By Elizabeth Landau, CNN
July 20, 2010 8:56 a.m. EDT
Close your eyes and think of something calming if anger is flaring up, experts say.
STORY HIGHLIGHTS
  • A person’s upbringing may reflect how he or she will handle anger in adulthood
  • “Righteous rage” is when people feel entitled to something and get angry when they don’t get it
  • Anger isn’t just bad for your relationships; it can also affect your health

(CNN) — You’re speeding along on the highway and someone cuts you off out of nowhere. Your heart starts racing, and you pound your wrists on the horn, screaming obscenities only you can hear.

It’s one of those moments when you’re so angry that you act out of character, transforming from mild-mannered to vengeful person. It’s as if something in your brain tells you that you need to fight back.

Instances of frustration are common in daily life, but sometimes it can get out of control.

Four audio recordings capturing a heated argument, allegedly between actor Mel Gibson and his ex-girlfriend, Oksana Grigorieva, have been released since July 9 by RadarOnline. In the most recently revealed recording, a man threatens to burn down the house. CNN has not independently confirmed the authenticity of the recordings.

Grigorieva and Gibson were scheduled to appear in court Tuesday for a status hearing on a restraining order that Grigorieva filed against him, alleging that he struck her in the face, according to her spokesman, Stephen Jaffe.

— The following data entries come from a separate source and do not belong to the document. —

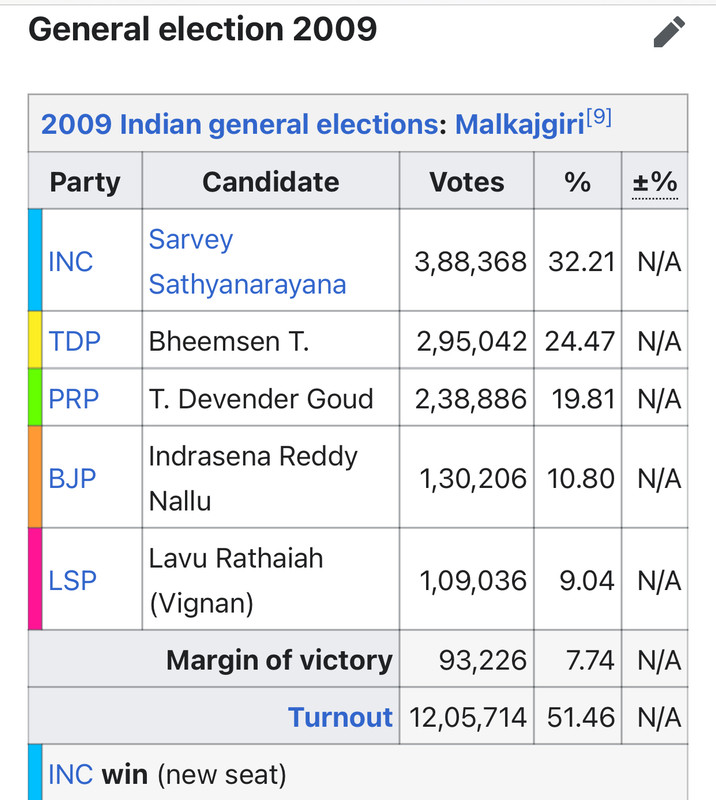This screenshot has width=716, height=800.
Task: Open the Sarvey Sathyanarayana candidate page
Action: 247,262
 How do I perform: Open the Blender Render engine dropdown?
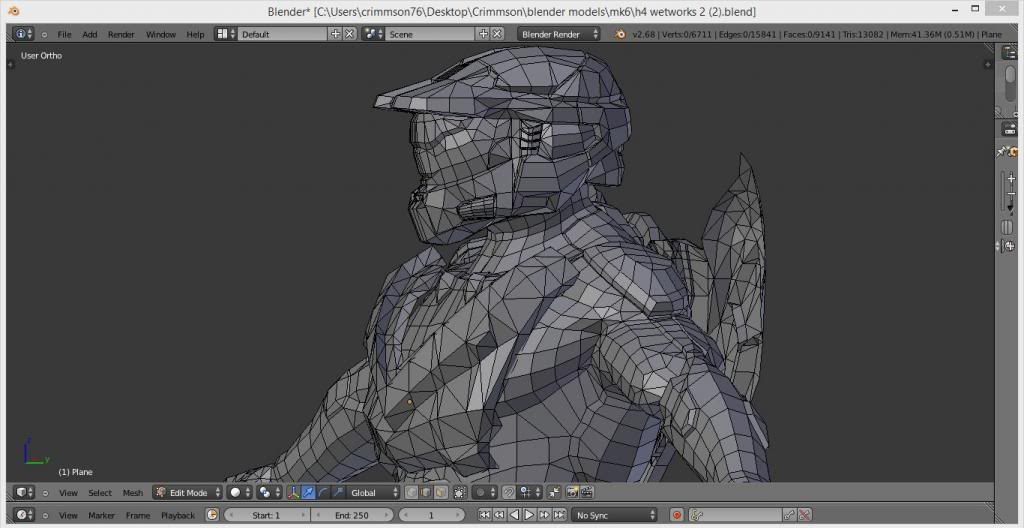point(559,34)
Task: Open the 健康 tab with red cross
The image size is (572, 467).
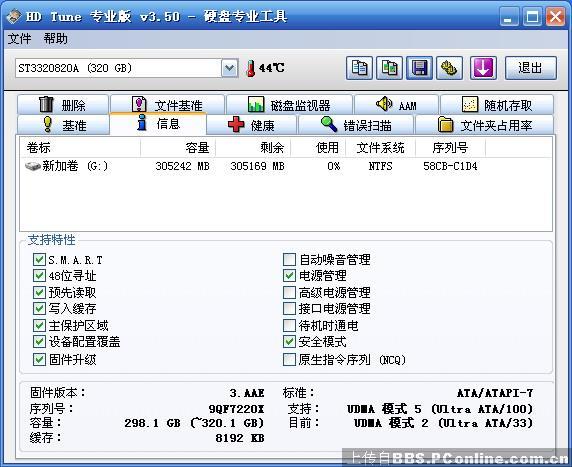Action: (x=251, y=125)
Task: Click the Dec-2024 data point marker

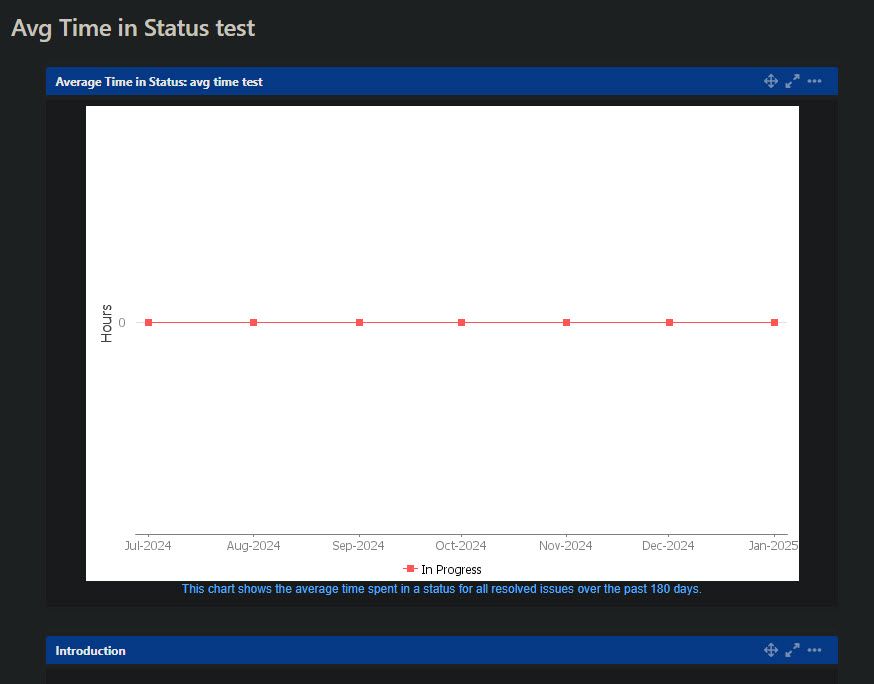Action: 668,322
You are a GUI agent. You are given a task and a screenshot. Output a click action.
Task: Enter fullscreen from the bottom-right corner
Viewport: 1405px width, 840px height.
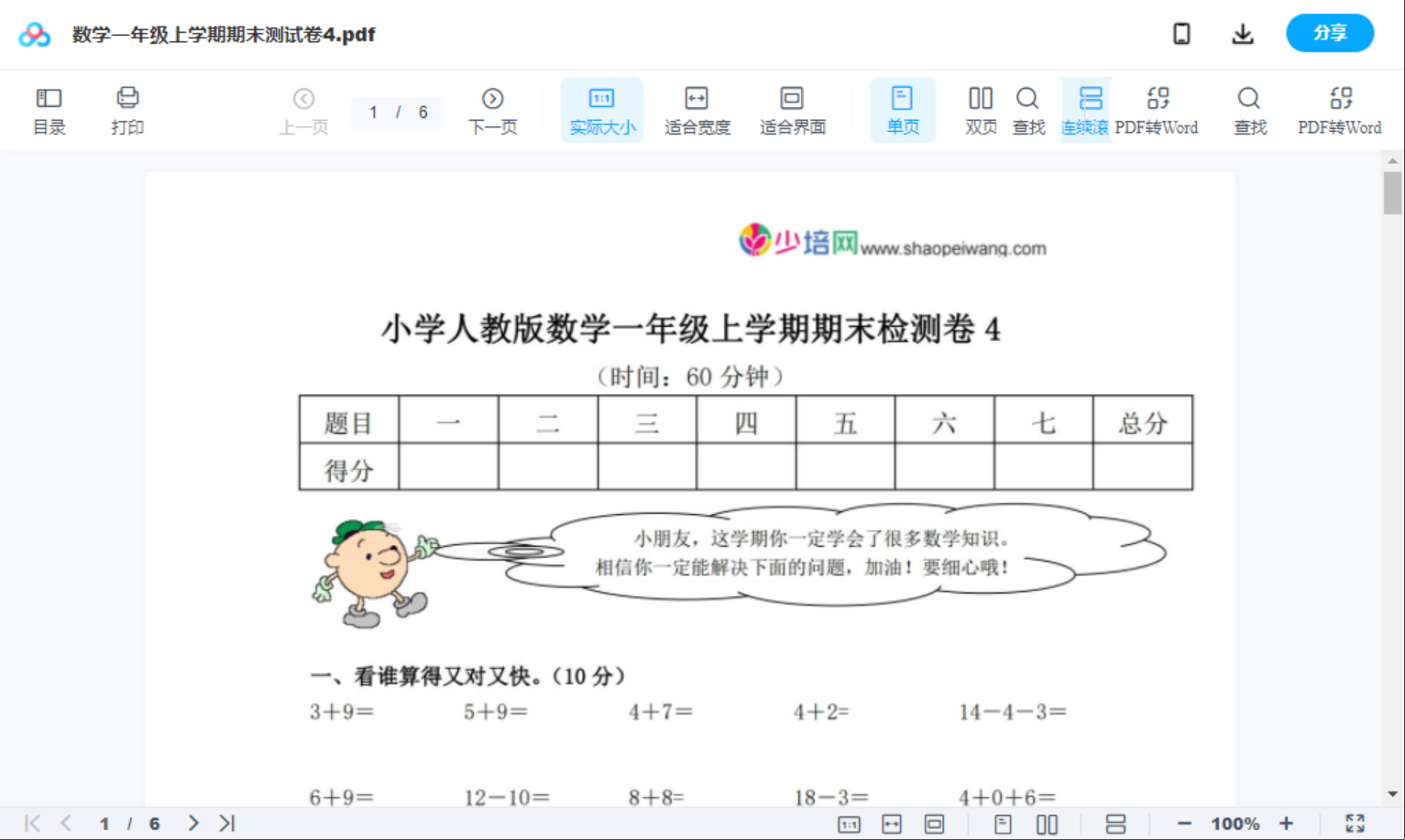[x=1356, y=822]
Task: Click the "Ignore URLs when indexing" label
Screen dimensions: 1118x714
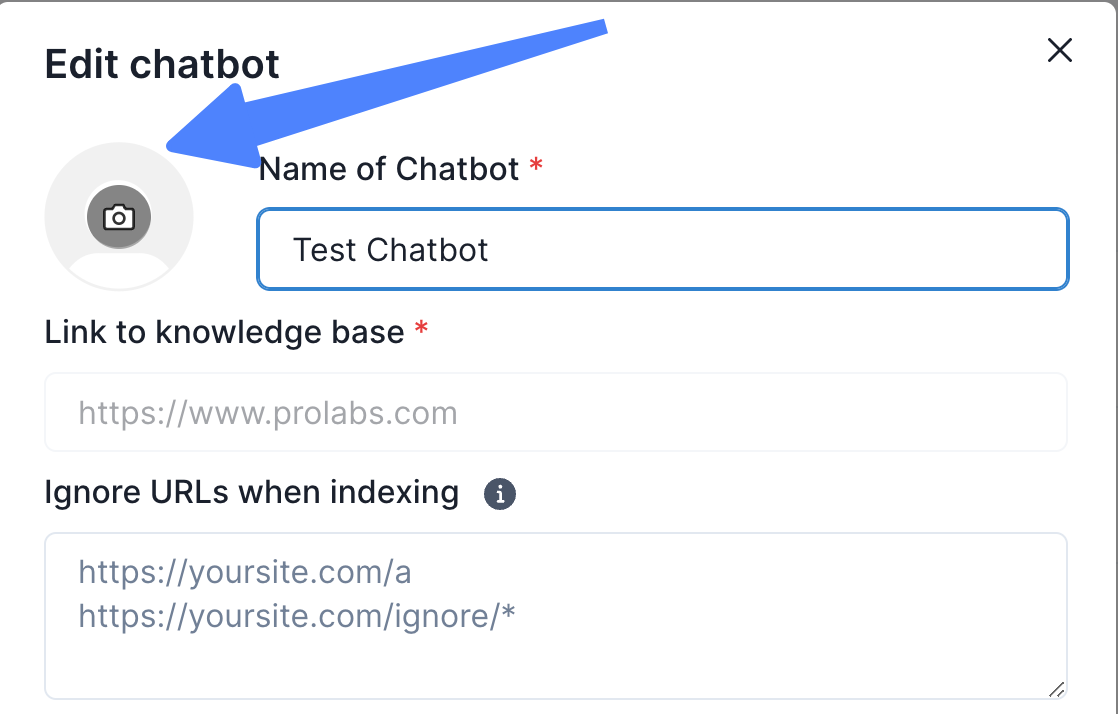Action: [251, 492]
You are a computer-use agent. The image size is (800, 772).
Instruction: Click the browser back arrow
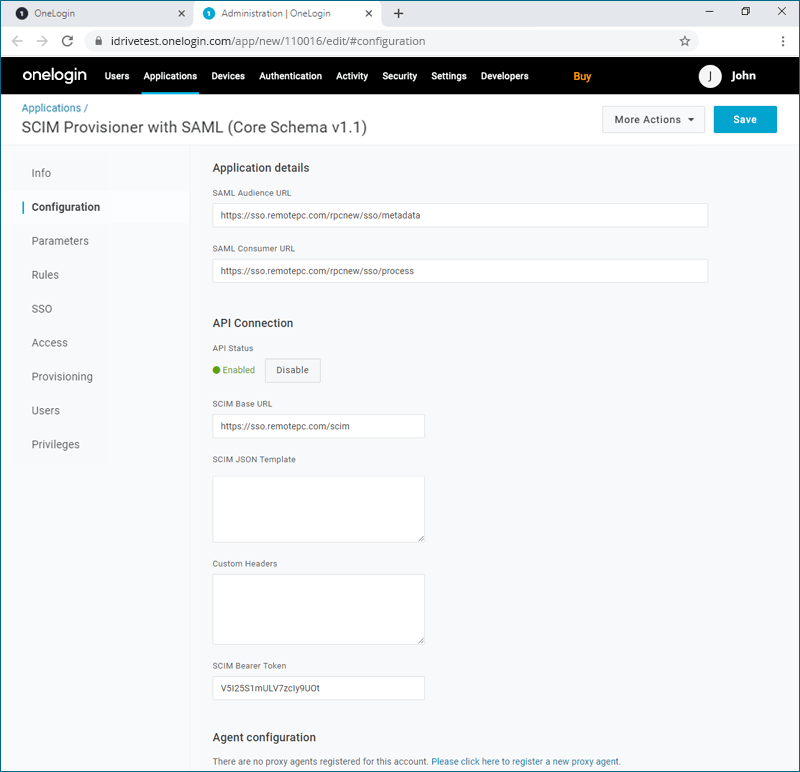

Gibson isn’t the only one in the news lately who’s allegedly been having anger issues. Carlos Zambrano, pitcher for the Chicago, Illinois, Cubs, has been on the restricted list since June, when he had a shout-out with teammate Derrek Lee. Zambrano has finished anger management therapy and participated Thursday in his first bullpen session since the confrontation, the Chicago Tribune reported.

Holding a grudge really impacts your relationship, and it’s empowering another person to control you.
–Robert Goldman, attorney and psychologist

Anger stems from a survival instinct, experts say. When you feel that someone is threatening your existence, you fight back to save yourself.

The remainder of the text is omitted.